To goal of this lesson is to show you how to communicate with a mote from a PC. This will allow you to collect data from the network, send commands to motes, and monitor network traffic.
This tutorial presents the Java-based infrastructure for communicating
with motes. There is also a C-based infrastructure, found in support/sdk/c.
Please see the documentation found there, and the mig
and
ncg
man pages for more details.
The first step is to check that you are able to get your PC to communicate with a mote. Most motes have a serial port or similar interface. For example, the mica family can directly control a serial port: programming boards basically connect the mote's serial port pins to the actual serial port on the board. Telos motes also have a serial interface, but it talks to their USB hardware, which is similar in functionality but very different in terms of cables and connectors.

• **Task 1**
According to the mote communication tutorial, where is the C-based infrastructure for communicating with motes found?
• **Task 2**
Continue the mote communication tutorial from where it stops.

• **Supplied information**
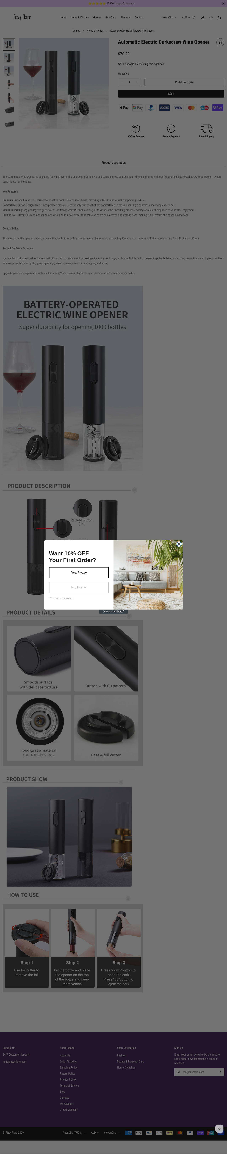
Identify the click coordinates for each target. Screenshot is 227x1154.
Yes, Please (79, 572)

• **Exercise response 1**
support/sdk/c

• **Exercise response 2**
The basic abstraction for mote-PC communication is a packet
source. A packet source is exactly that: a communication medium
over which an application can receive packets from and send packets to
a mote. Examples of packet sources include serial ports, TCP sockets,
and the SerialForwarder tool. Most TinyOS communication tools take
an optional -comm
parameter, which allows you to
specify the packet source as a string. For example:
$ java net.tinyos.tools.Listen -comm serial@COM1:telos
tells the Listen tool to use the COM1 serial port (on a Windows machine) at the correct speed for a telos mote, while
$ java net.tinyos.tools.Listen -comm serial@/dev/ttyS0:micaz
tells Listen to use the serial port /dev/ttyS0
(on
a UNIX machine) at the correct speed for a micaz mote.
The first step to testing your serial port is to install
the apps/tests/TestSerial
application on a mote. This
application sends a packet to the serial port every second,
and when it receives a packet over the serial port it displays
the packet's sequence number on the LEDs.
Once you have installed TestSerial
, you need
to run the corresponding Java application that communicates with
it over the serial port. This is built when you build the TinyOS
application. From in the application directory, type:
$ java TestSerialIf you get a message like
The java class is not found: TestSerialit means that you either haven't compiled the Java code (try running
make platform
again) or you don't have .
(the
current directory) in your Java CLASSPATH
.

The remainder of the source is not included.